Ce parc s’inscrit dans la politique de gestion des milieux aquatiques et de prévention des inondations (Gemapi) de la métropole. Au-delà des crues, il doit permettre de réhabiliter en profondeur le cours d’eau tout au long du “chevelu” du bassin versant. La métaphore capillaire tombe de la bouche de Didier Réault (LR) chargé de ces questions à la métropole : “Nous souhaitons profiter des travaux du parc pour lancer la renaturation de l’ensemble du cours d’eau, en lien avec la mairie de Septèmes-les-Vallons, répond-il aux participants qui s’inquiètent du manque d’eau ou de son état fortement pollué.

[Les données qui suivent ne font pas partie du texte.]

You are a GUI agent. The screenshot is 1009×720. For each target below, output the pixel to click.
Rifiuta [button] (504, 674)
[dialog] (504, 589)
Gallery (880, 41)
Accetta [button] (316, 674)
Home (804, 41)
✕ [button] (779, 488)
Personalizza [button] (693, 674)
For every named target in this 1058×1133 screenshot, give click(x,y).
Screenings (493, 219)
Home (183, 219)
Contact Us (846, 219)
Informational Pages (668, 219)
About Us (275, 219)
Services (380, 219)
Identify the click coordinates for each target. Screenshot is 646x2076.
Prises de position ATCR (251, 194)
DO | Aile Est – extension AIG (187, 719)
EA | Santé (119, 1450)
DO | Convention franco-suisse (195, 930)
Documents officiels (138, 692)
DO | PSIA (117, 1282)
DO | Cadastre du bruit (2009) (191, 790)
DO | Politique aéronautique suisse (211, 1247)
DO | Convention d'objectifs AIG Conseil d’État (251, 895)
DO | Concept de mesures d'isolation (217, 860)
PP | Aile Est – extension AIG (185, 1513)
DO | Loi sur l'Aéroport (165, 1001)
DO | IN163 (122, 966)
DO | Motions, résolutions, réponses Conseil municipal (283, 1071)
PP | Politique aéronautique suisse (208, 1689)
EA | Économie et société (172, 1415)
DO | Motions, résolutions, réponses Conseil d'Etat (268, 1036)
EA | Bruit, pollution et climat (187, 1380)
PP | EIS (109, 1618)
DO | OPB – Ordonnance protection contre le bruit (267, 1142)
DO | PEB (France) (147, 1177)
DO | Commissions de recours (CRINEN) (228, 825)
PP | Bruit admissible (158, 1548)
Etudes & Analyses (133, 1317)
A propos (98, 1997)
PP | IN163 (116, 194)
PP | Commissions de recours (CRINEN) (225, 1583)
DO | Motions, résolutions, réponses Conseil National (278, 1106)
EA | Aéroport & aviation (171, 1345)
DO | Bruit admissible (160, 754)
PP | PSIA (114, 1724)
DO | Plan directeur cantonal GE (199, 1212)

Mais il ne faut pas se faire d’illusion, on ne parviendra pas à rénover l’intégralité du « chevelu » du bassin versant“. La question des pollutions industrielles en amont du cours d’eau est toujours entière.

Apaiser les boulevards et implanter des équipements

Au-delà du parc lui-même, ce sont ses à-côtés qui nourrissent une bonne part des interventions : qu’adviendra-t-il de l’unique passerelle piétonne qui permet aujourd’hui de passer des Crottes au Canet ? Comment réussir à apaiser les grands boulevards qui le bordent ? “Des études seront lancées pour apaiser l’avenue Fernand-de-Lesseps au sud comme le boulevard Casanova, affirme Aurélie Cousi. À long terme, ces bretelles autoroutières seront sans doute déclassées pour devenir des voies urbaines. Le représentant de la préfecture, nouvellement arrivé à Marseille, ne se risque pas à avancer une date pour cette révolution.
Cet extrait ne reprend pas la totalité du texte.